Waar conjuncturele golven en internationale gebeurtenissen direct hun weerslag hebben op arbeidsorganisaties in het luchttransport, is de uitwerking in de luchtvaartindustrie heel anders.
Vliegtuigonderhoud
In het vliegtuigonderhoud leidt de terugval in vliegtuigbewegingen in eerste aanleg juist tot een tijdelijke toename in onderhoudswerkzaamheden. Dat komt omdat het efficiënt is voor luchtvaartmaatschappijen om onderhoud en modificaties uit te voeren als het vliegtuig geen omzet genereert.
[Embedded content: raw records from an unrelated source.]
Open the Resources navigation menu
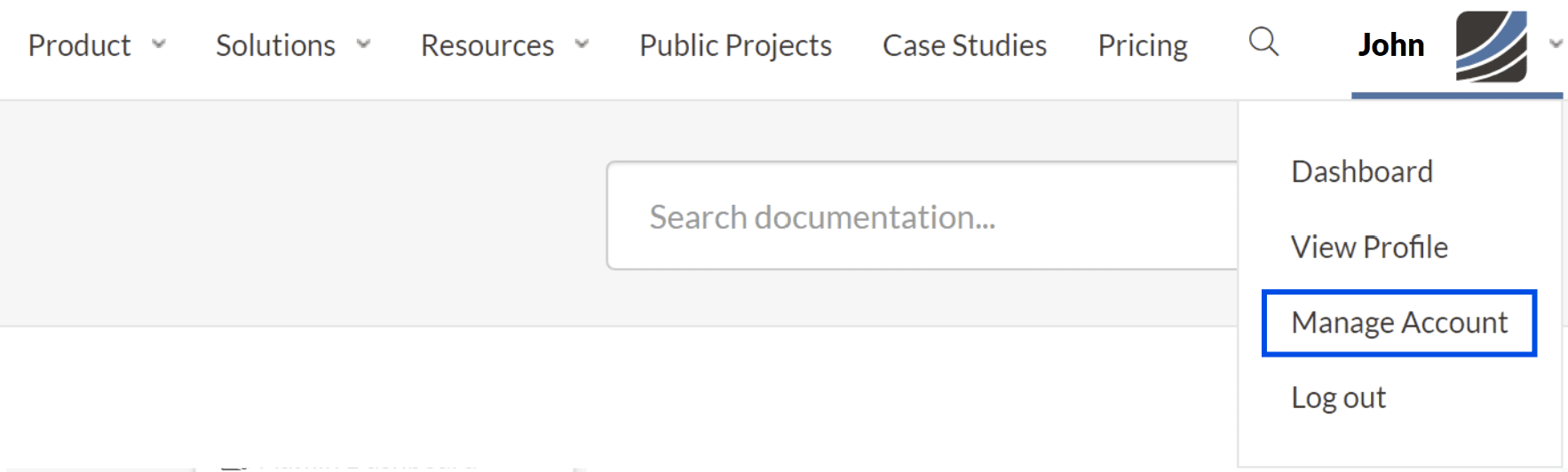Screen dimensions: 1568x472 (x=487, y=45)
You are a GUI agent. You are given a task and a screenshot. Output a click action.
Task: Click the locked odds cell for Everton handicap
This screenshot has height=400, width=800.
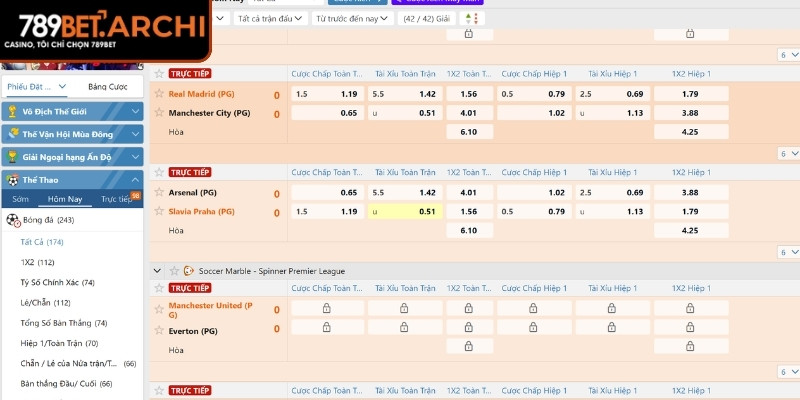pyautogui.click(x=326, y=330)
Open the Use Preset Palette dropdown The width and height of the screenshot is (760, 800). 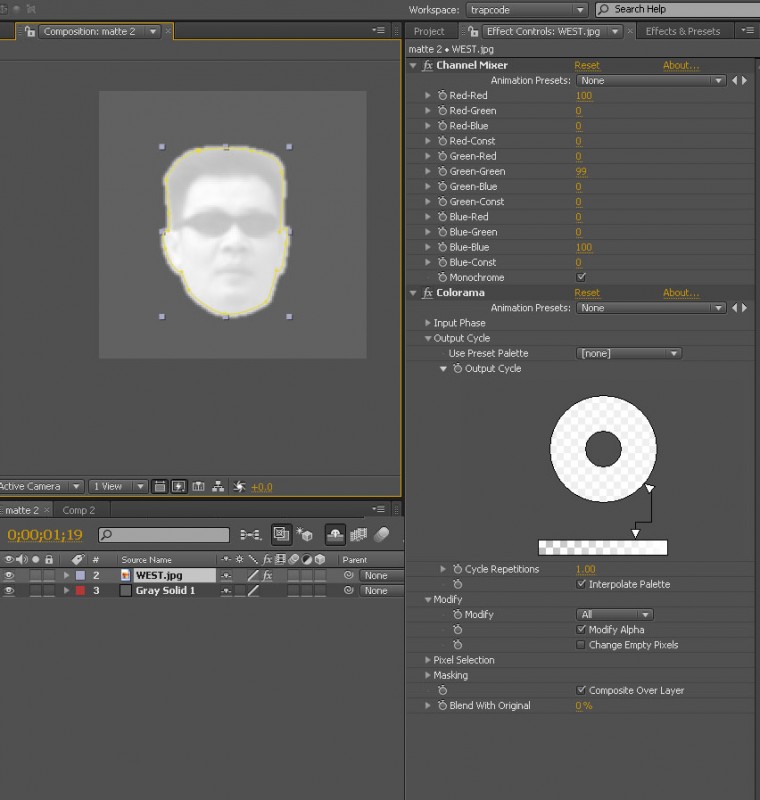[x=629, y=353]
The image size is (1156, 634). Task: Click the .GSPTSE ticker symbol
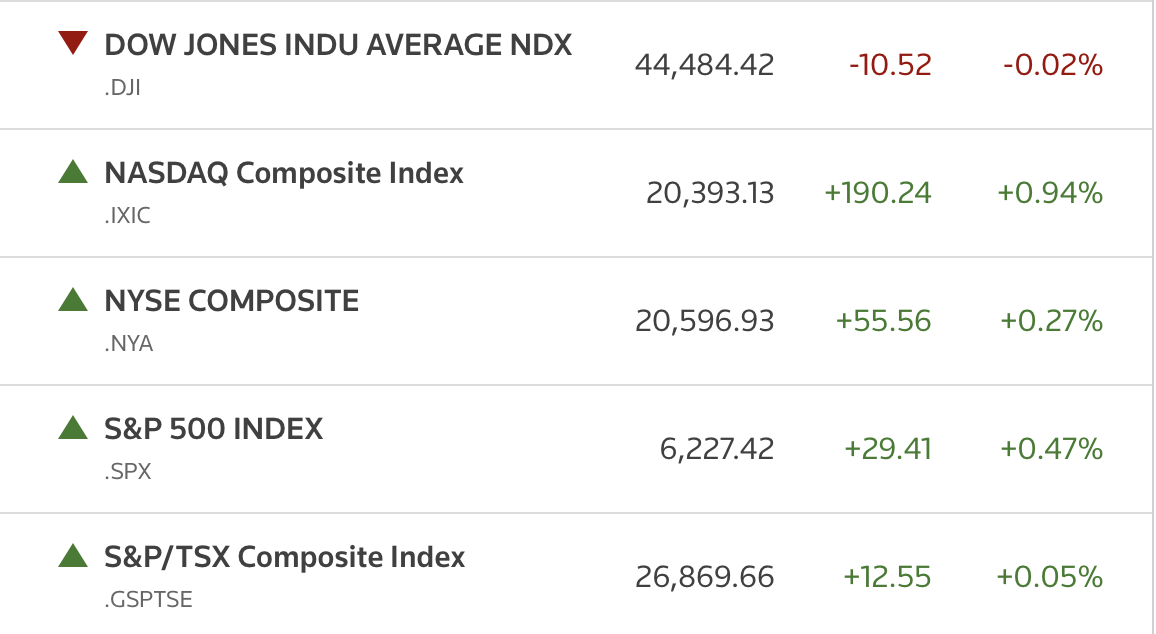(x=148, y=599)
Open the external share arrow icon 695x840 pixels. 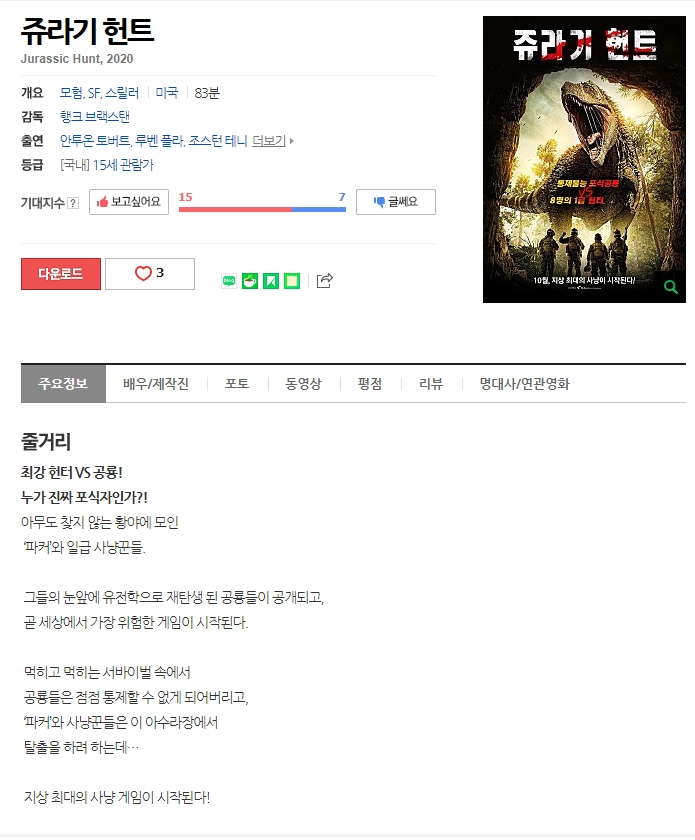pos(325,280)
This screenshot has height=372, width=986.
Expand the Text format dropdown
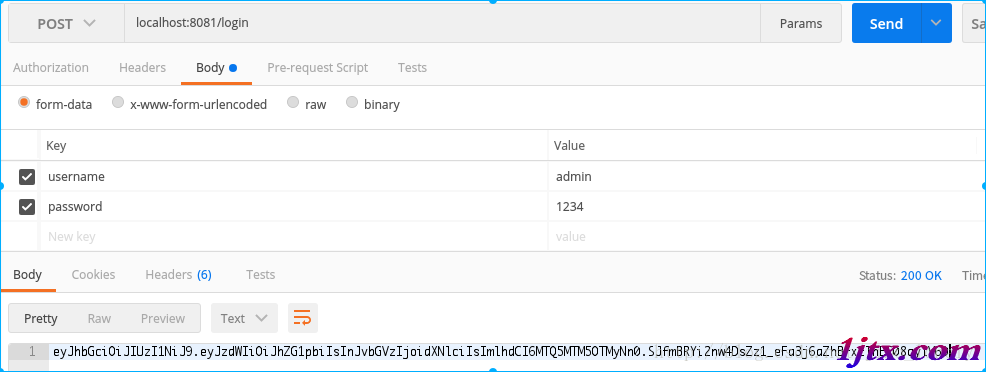(244, 318)
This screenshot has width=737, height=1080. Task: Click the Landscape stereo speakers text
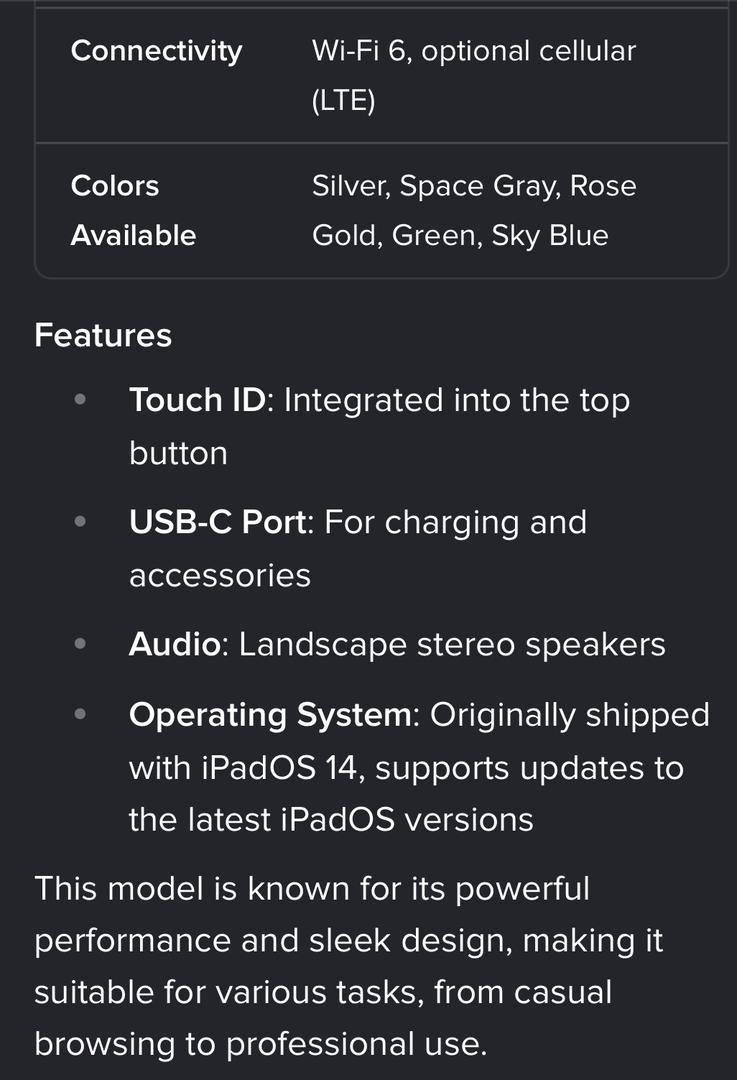tap(452, 645)
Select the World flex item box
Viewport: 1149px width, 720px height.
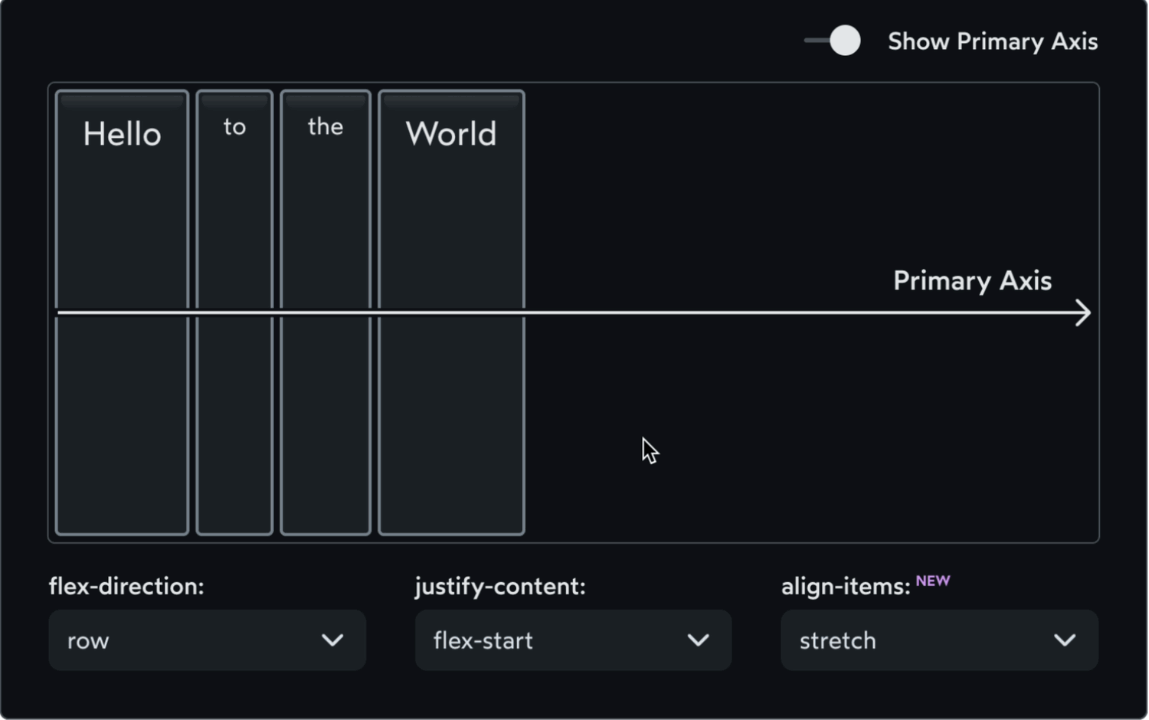pos(451,220)
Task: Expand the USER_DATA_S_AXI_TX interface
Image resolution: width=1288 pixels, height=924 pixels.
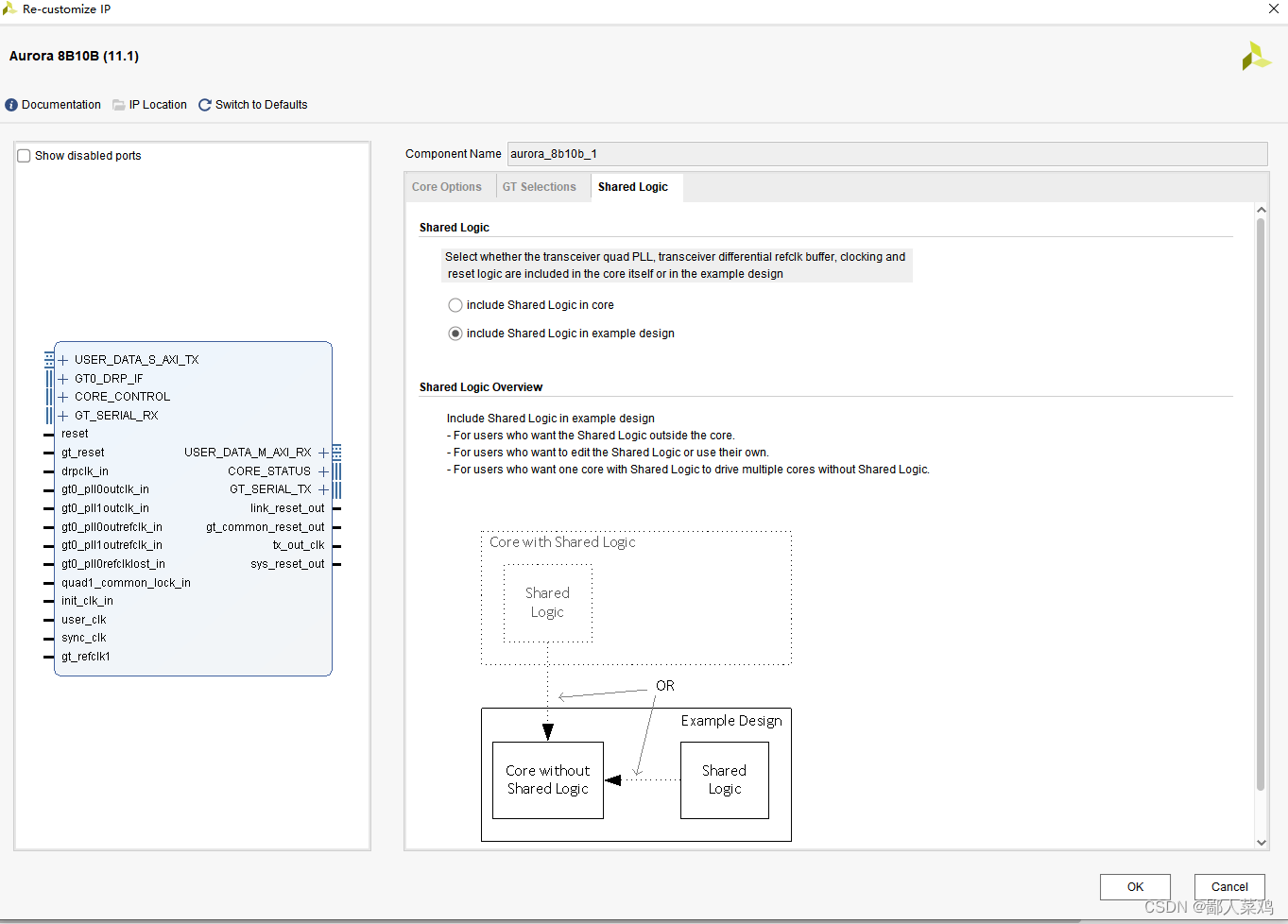Action: (62, 359)
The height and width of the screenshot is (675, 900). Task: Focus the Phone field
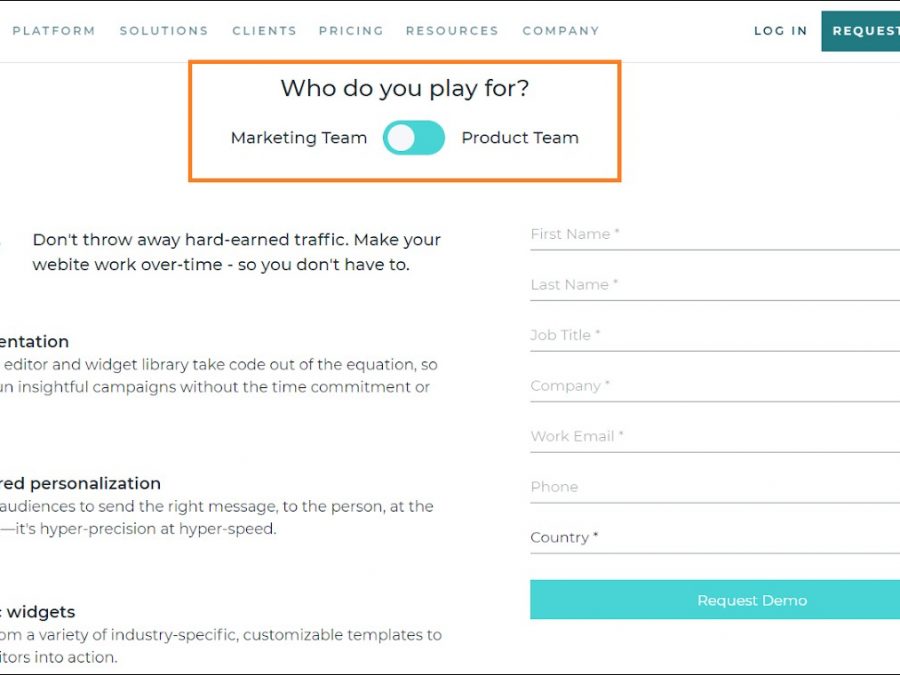pos(714,487)
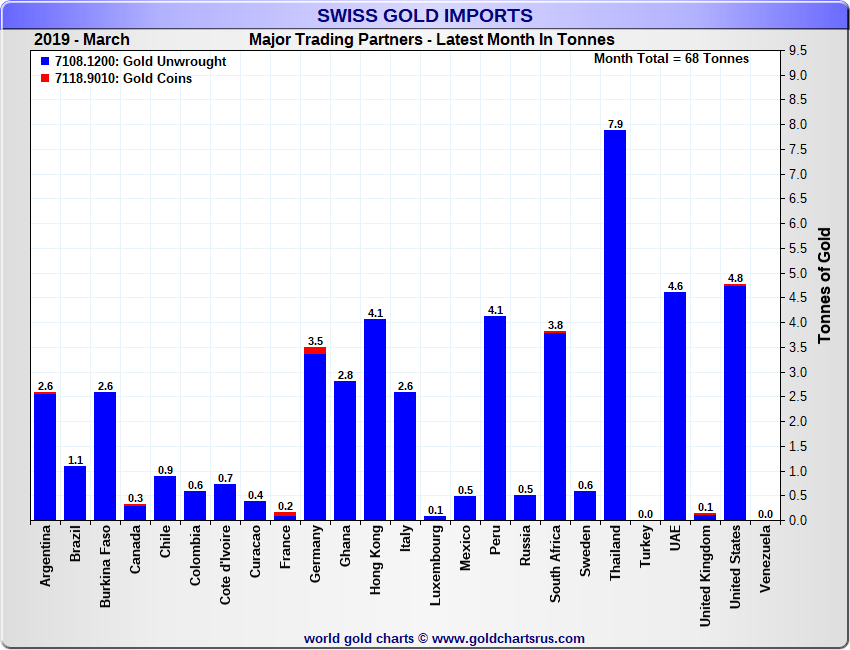This screenshot has width=850, height=650.
Task: Click the Burkina Faso bar
Action: tap(105, 456)
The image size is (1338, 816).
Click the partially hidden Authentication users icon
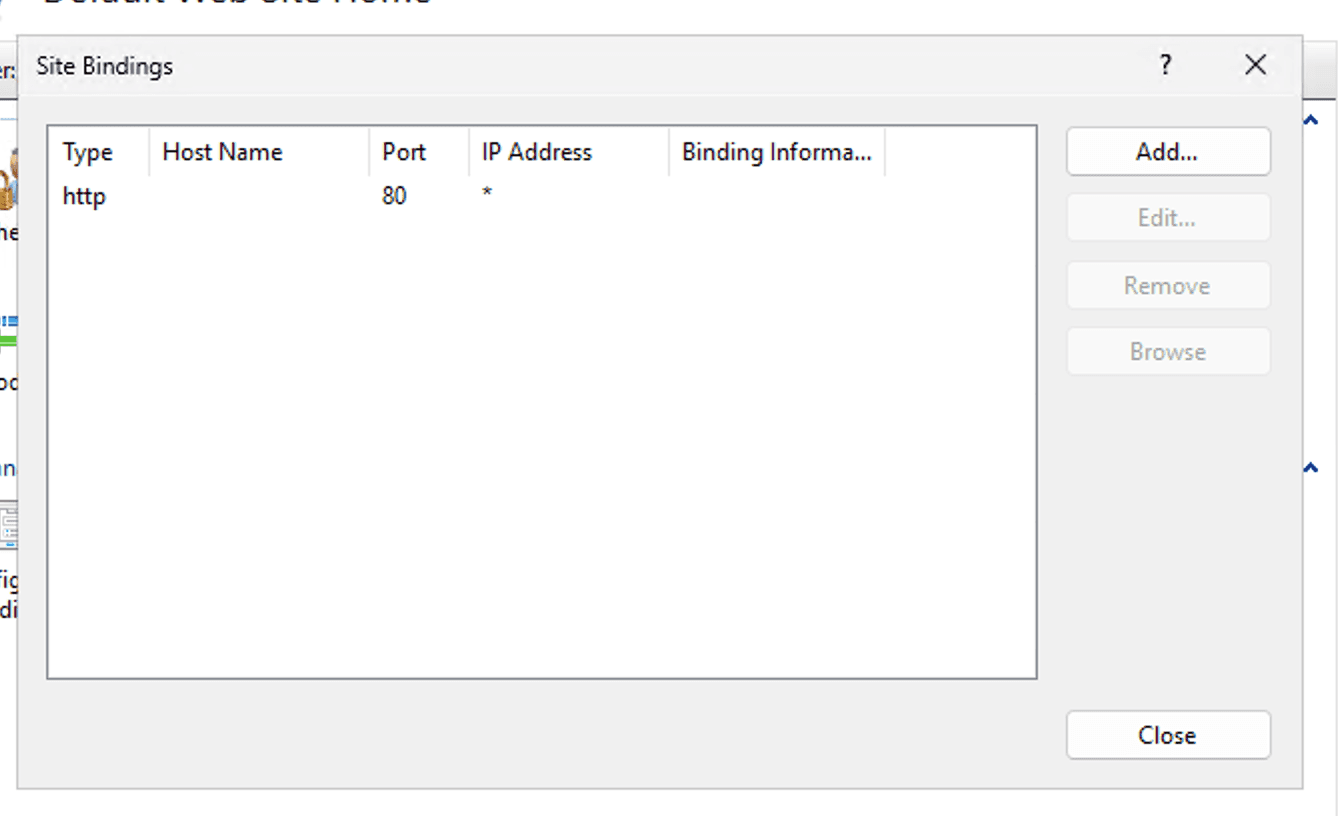[x=8, y=180]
Maar bij een aanhoudende crisis zakken de werkzaamheden tot onder het normale niveau. Bij een aanhoudende crisis wordt een initiële piek in werkzaamheden dan ook altijd gevolgd door een lange periode waarbij er structureel minder werk is.
Een ander effect dat de crisis heeft versneld is dat arbeidsintensief onderhoudswerk aan vliegtuigen (waaronder de “D-check”) zich verplaatst naar lage lonen landen in Azië.
Vliegtuigbouw
Ook op de vliegtuigbouw heeft de crisis haar impact: het aantal geplaatste orders door luchtvaartmaatschappijen neemt af vanwege onder meer de verminderde groei van de vliegverkeer. Wel is het zo dat vliegtuigorders meestal vele jaren vooruitlopen op de feitelijke productie en levering, waardoor deze afname veelal pas na enkele jaren merkbaar is. Voor de Nederlandse luchtvaartindustrie betekent een productieafname van slechts enkele vliegtuigen per jaar al enkele tientallen miljoenen euro’s gederfde inkomsten uit verminderde toeleveringen.
Naast orders voor civiele vliegtuigen heeft de Nederlandse vliegtuigindustrie een portfolio aan defensieopdrachten. Door de crisis is de omvang van overheidsbestedingen afgenomen. Ook dit effect is direct merkbaar geweest.